**EXERCISE**
Although pictures appear in the entries below, leave them out and print exactly the lines from the first line through the line containing "You are a computer-use agent. This".

**RECORDS PROVIDED**
══════════════════════════════

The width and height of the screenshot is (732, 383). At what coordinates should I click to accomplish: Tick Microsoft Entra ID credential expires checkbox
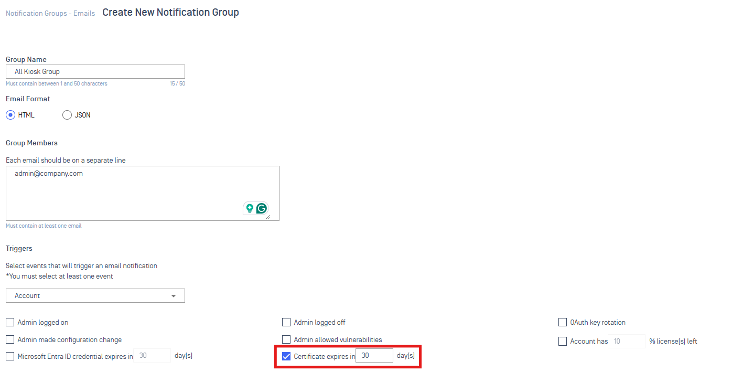tap(10, 356)
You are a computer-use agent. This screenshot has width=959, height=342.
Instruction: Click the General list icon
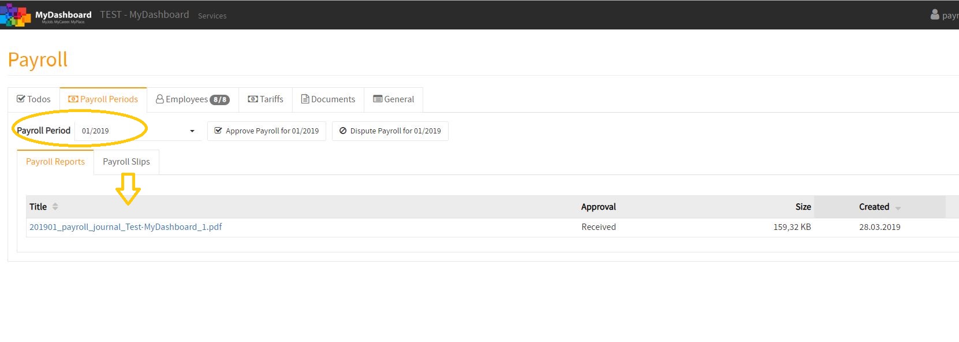pyautogui.click(x=378, y=99)
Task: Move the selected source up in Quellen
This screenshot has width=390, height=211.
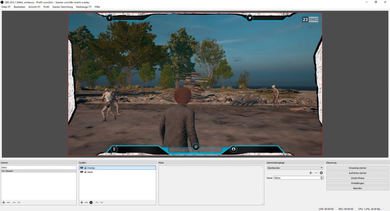Action: (97, 202)
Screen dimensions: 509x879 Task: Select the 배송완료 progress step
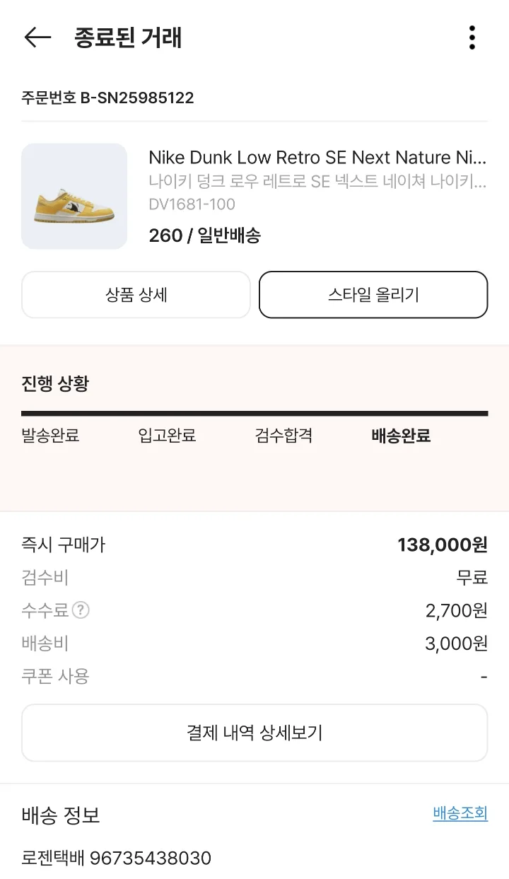(x=401, y=436)
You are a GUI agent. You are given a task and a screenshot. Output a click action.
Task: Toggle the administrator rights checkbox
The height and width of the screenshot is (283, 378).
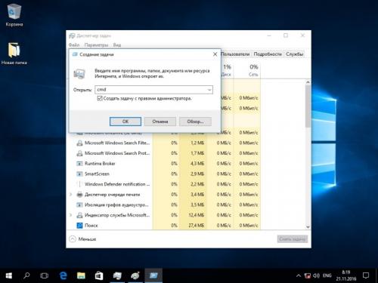100,98
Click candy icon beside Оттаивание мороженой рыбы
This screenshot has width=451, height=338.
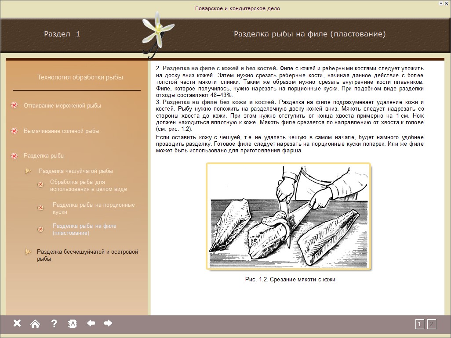14,105
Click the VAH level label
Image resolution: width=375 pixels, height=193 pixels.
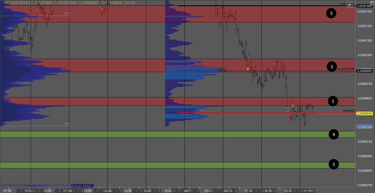[x=67, y=13]
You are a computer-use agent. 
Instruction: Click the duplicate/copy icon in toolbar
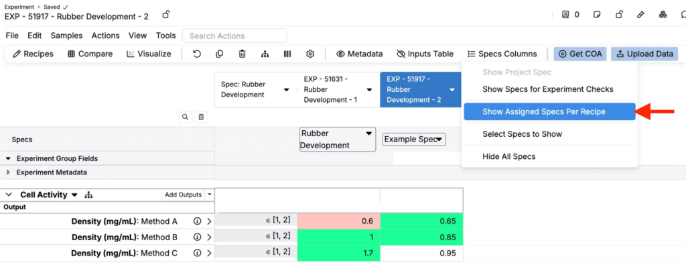[x=220, y=54]
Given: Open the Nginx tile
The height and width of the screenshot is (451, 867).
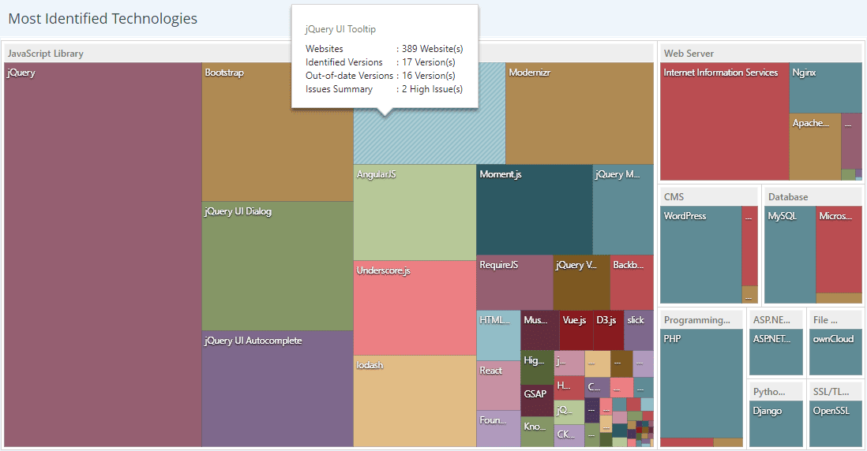Looking at the screenshot, I should (x=825, y=88).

══════════════════════════════

**SOLVED EXERCISE**
The width and height of the screenshot is (732, 383). At what coordinates should I click to accomplish: Tick Microsoft Entra ID credential expires checkbox
tap(10, 356)
You are a computer-use agent. This screenshot has width=959, height=342.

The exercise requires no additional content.